Department of Thoracic Surgury, Shanghai Pulmonary Hospital, Tongji University, Shanghai, China.
Mol Biol Rep. 2012 Apr;39(4):3549-56. doi: 10.1007/s11033-011-1128-0. Epub 2011 Jun 29.
Metastasis of tumor cells is associated with epithelial-to-mesenchymal transition (EMT), which is a process whereby epithelial cells lose their polarity and acquire new features of mesenchyme.

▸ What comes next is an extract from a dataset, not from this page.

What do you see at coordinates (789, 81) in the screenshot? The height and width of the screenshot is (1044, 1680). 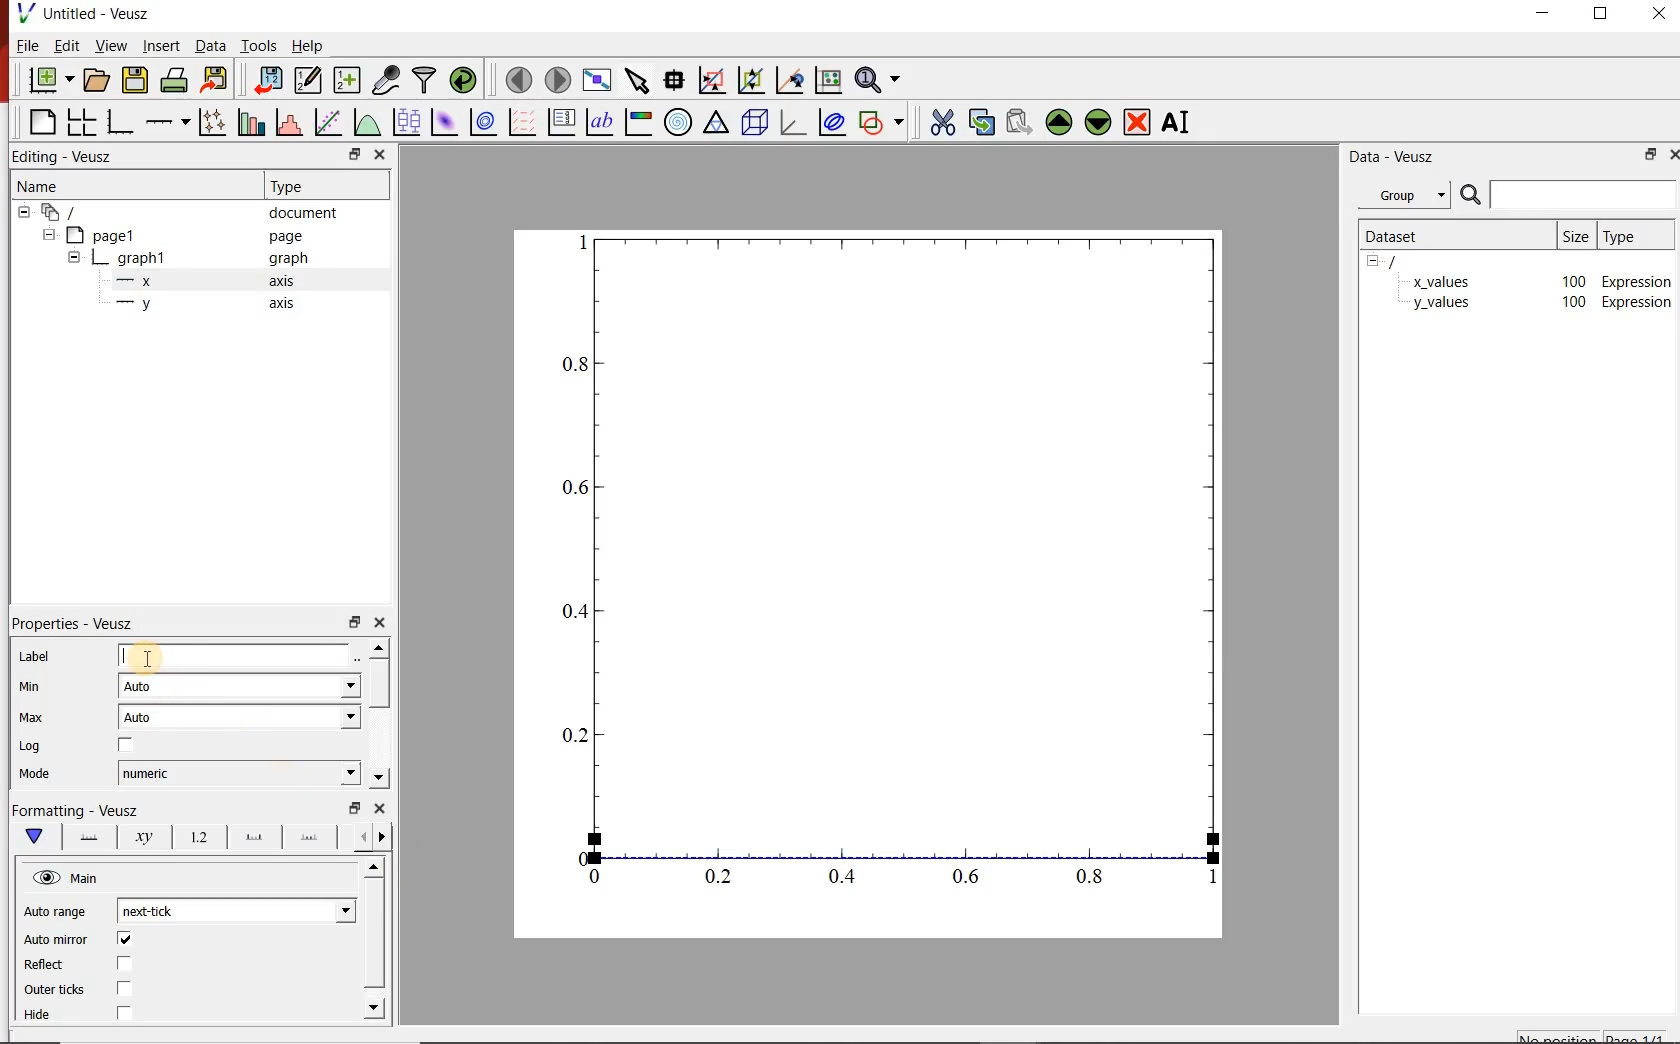 I see `click to recenter graph axes` at bounding box center [789, 81].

EMT has been reported to be induced by transforming growth factor-β1 (TGF-β1), but its mechanism remains elusive. In this study, we performed a study to investigate whether PI3K/Akt and MAPK/Erk1/2 signaling pathways involved in EMT in the human lung cancer A549 cells. The results showed that after treated with TGF-β1 for 48 h, A549 cells displayed more fibroblast-like shape, lost epithelial marker E-cadherin and increased mesenchymal markers Vimentin and Fibronectin. Moreover, TGF-β1-induced EMT after 48 h was accompanied by increased of cell migration and change of Akt and Erk1/2 phosphorylation. In addition, EMT was reversed by PI3K inhibitor LY294002 and MEK1/2 inhibitor U0126, which suggested that A549 cells under stimulation of TGF-β1 undergo a switch into mesenchymal cells and PI3K/Akt and MAPK/Erk1/2 signaling pathways serve to regulate TGF-β1-induced EMT of A549 cells.
肿瘤细胞的转移与上皮-间质转化(EMT)有关,这是一个上皮细胞失去极性并获得间质新特征的过程。已经报道转化生长因子-β1(TGF-β1)诱导 EMT,但其机制仍不清楚。在这项研究中,我们研究了 PI3K/Akt 和 MAPK/Erk1/2 信号通路是否参与人肺癌 A549 细胞中的 EMT。结果表明,用 TGF-β1 处理 48 小时后,A549 细胞呈现出更类似成纤维细胞的形态,失去上皮标志物 E-钙黏蛋白,增加间充质标志物波形蛋白和纤维连接蛋白。此外,TGF-β1 在 48 小时后诱导的 EMT 伴随着细胞迁移的增加和 Akt 和 Erk1/2 磷酸化的改变。此外,PI3K 抑制剂 LY294002 和 MEK1/2 抑制剂 U0126 逆转 EMT,这表明 TGF-β1 刺激下的 A549 细胞经历了向间充质细胞的转变,PI3K/Akt 和 MAPK/Erk1/2 信号通路有助于调节 TGF-β1 诱导的 A549 细胞 EMT。